◆ About this exercise ◆
Copy nothing but the lines from the line with "Task: Switch to the 检测文件 tab" to the end of the records, retyped exactly. Pictures stay out.

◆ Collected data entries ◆
- Opening Delimiter -

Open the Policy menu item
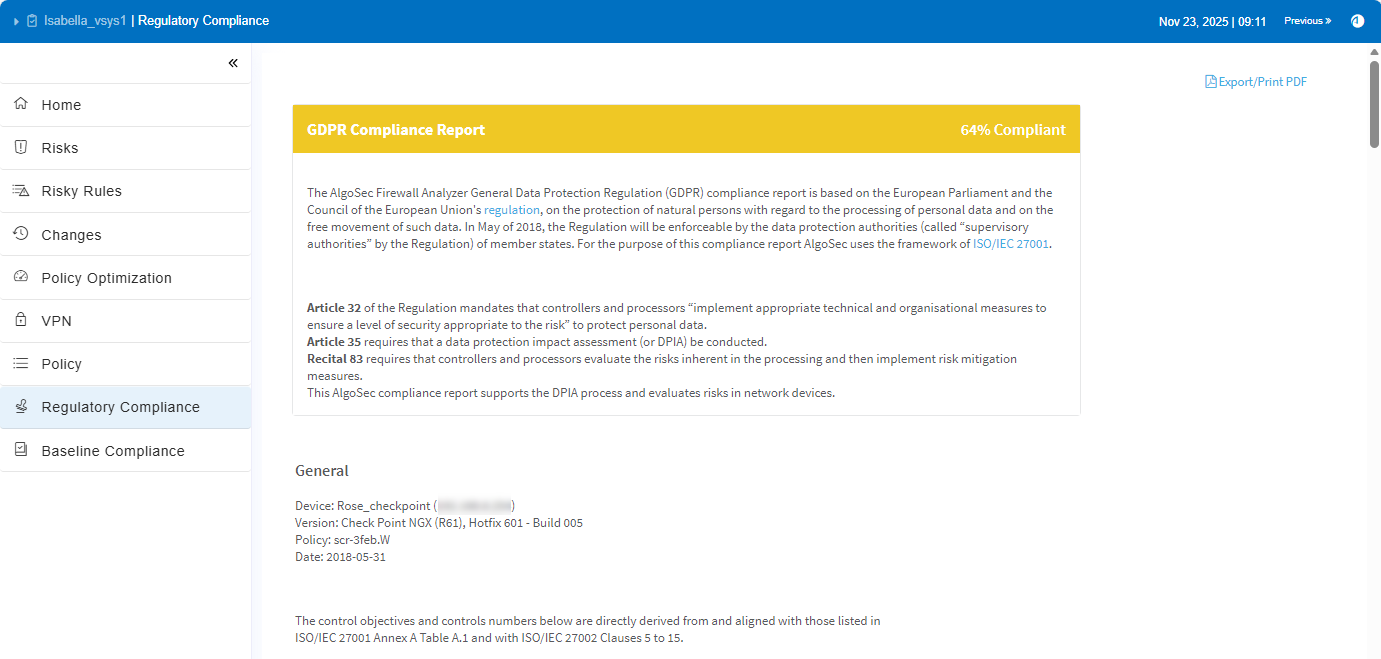Image resolution: width=1381 pixels, height=659 pixels. tap(61, 364)
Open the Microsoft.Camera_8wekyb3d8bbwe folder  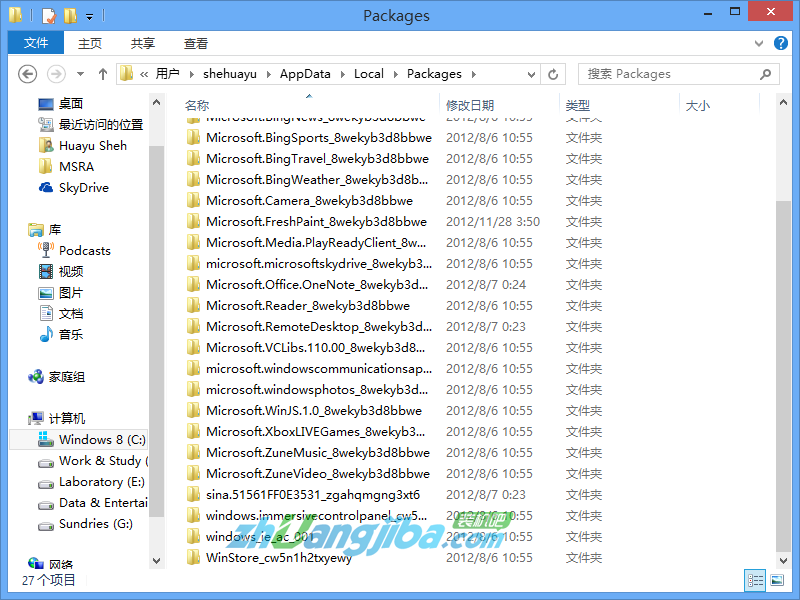coord(309,201)
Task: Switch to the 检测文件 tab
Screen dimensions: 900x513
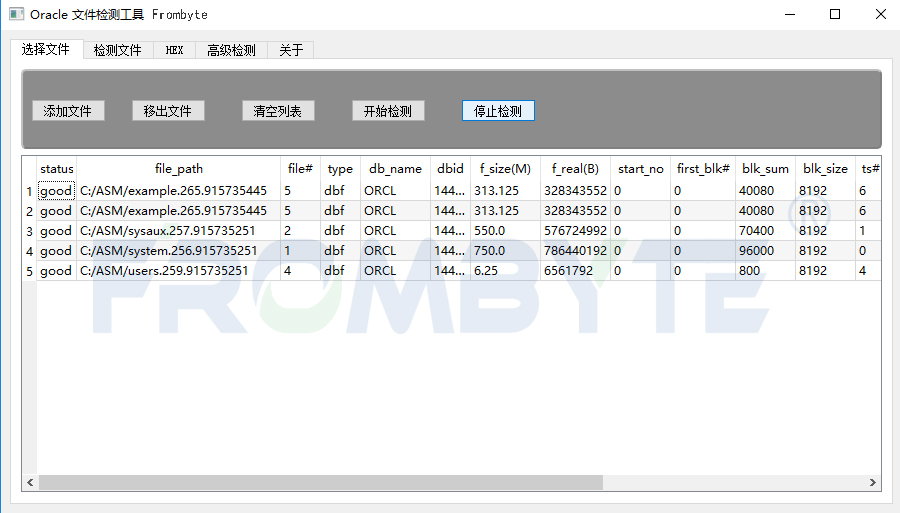Action: point(118,50)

- Closing Delimiter -

◆ Exercise solution ◆
Task: Switch to the 检测文件 tab
Screen dimensions: 900x513
Action: point(118,50)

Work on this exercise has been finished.